Moisture content. Higher moisture beans absorb more energy in the early phases, which can lower the initial RoR. As they dry, the rate picks up. This is part of why washed coffees and natural coffees can behave quite differently through a roast.
Batch size. A larger batch relative to your roaster's capacity will absorb more heat at charge, drop the turning point lower, and may make it harder to recover RoR quickly. A smaller batch may run hot and fast.
Ambient conditions. Temperature, humidity, and altitude at your roasting location all affect heat transfer. If you roast in a cold room in winter, your charge behaviour will be different from a warm summer day.
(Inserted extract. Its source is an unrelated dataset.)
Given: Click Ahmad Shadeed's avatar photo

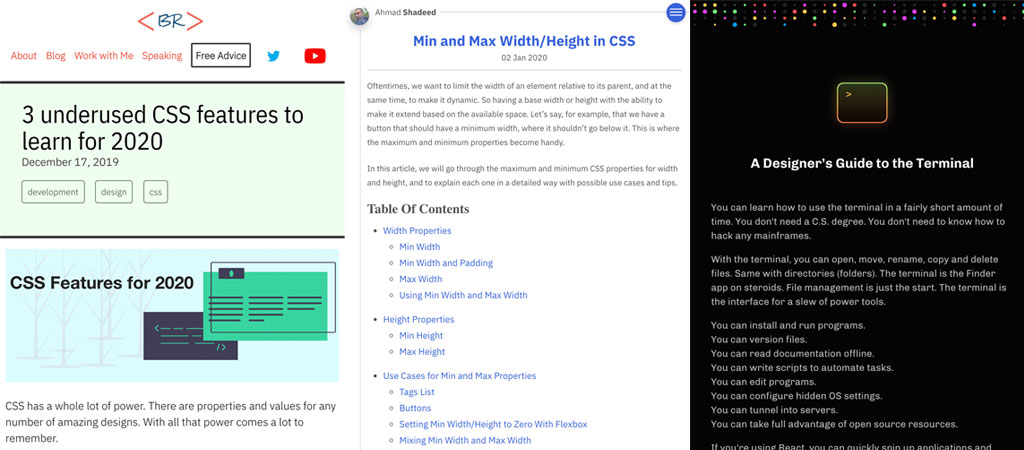Looking at the screenshot, I should pyautogui.click(x=359, y=14).
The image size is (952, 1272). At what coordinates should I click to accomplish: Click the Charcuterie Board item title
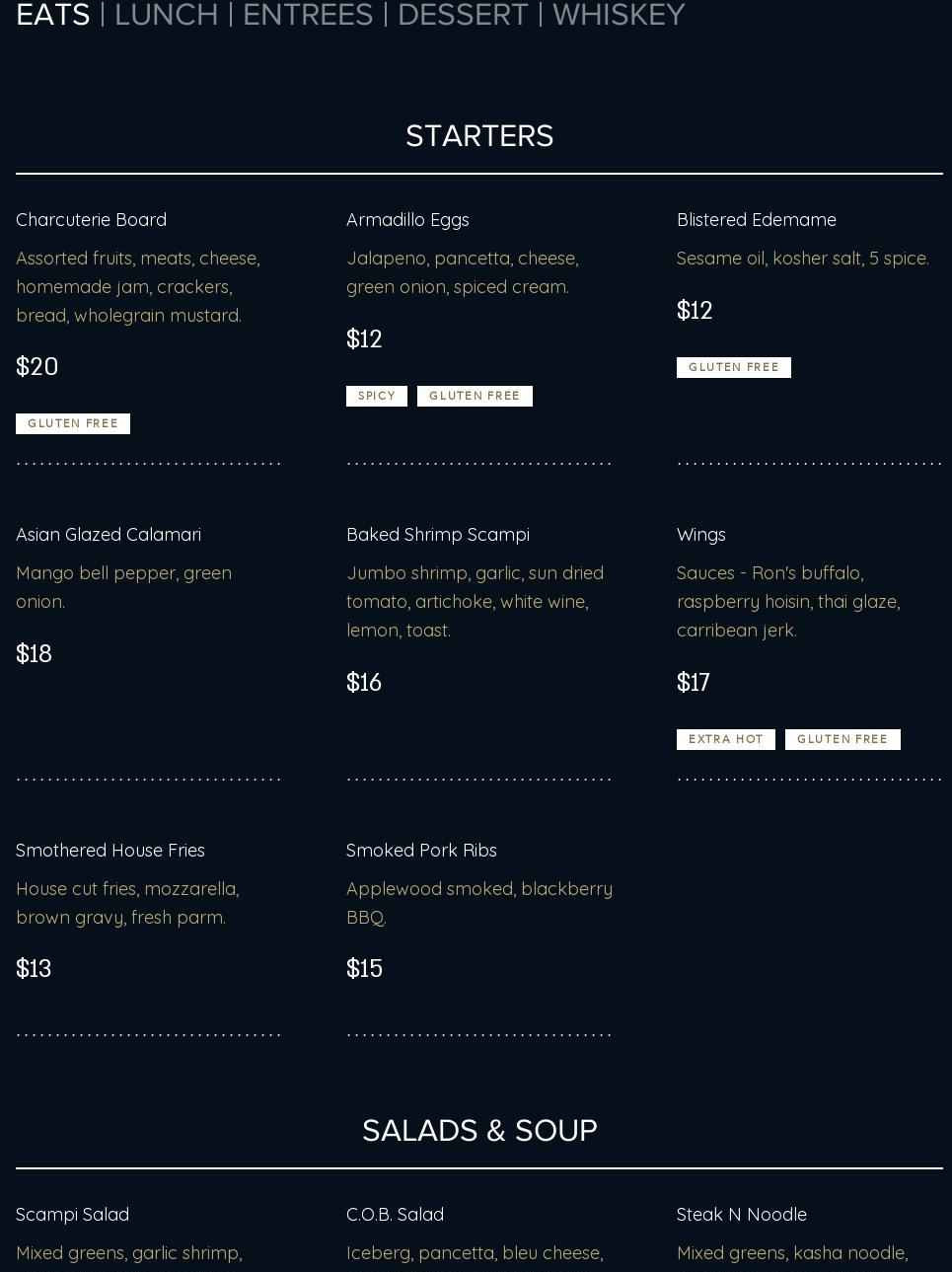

Probe type and placement. Your RoR is only as accurate as your temperature probe. A thick probe responds more slowly than a thin one, which means it may under-report rapid changes. Probe placement (in the bean mass, in the drum wall, in the exhaust) gives different readings. This is worth remembering before comparing your RoR numbers to someone else's - two roasters can have very different-looking curves for roasts that taste the same.
RoR and different roast levels
The rate of rise is relevant whether you're roasting light, medium or dark - but the specifics change.
Light roasts tend to have shorter development times and are often dropped early in or just after first crack. The main RoR challenge is preventing a crash at first crack, which is easier to manage because you're not roasting far past it. A gently declining RoR through first crack with enough momentum to avoid stalling is the goal.
Medium roasts push further into the development phase, where maintaining a controlled declining RoR becomes more important. The flick is more likely to appear because there's more time after first crack for the system to overcompensate.
Dark roasts extend well past first crack and may approach or enter second crack. Managing RoR here is about preventing both the flick and a secondary crash. Some roasters find that a very gentle or briefly stable (rather than strictly declining) RoR in this window produces a cleaner dark roast - this is one of those areas where the "always declining" guideline may not serve you perfectly.
A note on not overthinking it
RoR is a powerful tool. But it's a tool - not a target in itself.
It's tempting, especially when you're learning, to fixate on making the RoR line look perfect on the graph. But the point of tracking RoR is to help you make better-tasting coffee, not to produce a pretty curve. If your coffee tastes good and your customers are happy, a slightly bumpy RoR line is not a crisis.
Some experienced roasters and consultants have cautioned against treating RoR as the ultimate measure of quality. The bean temperature curve, development time, end temperature, and - most importantly cupping the result are all part of the picture. RoR is best used as a diagnostic and prediction tool, not a replacement for tasting.
Cup everything. Let the RoR guide your adjustments. But let your palate make the final call.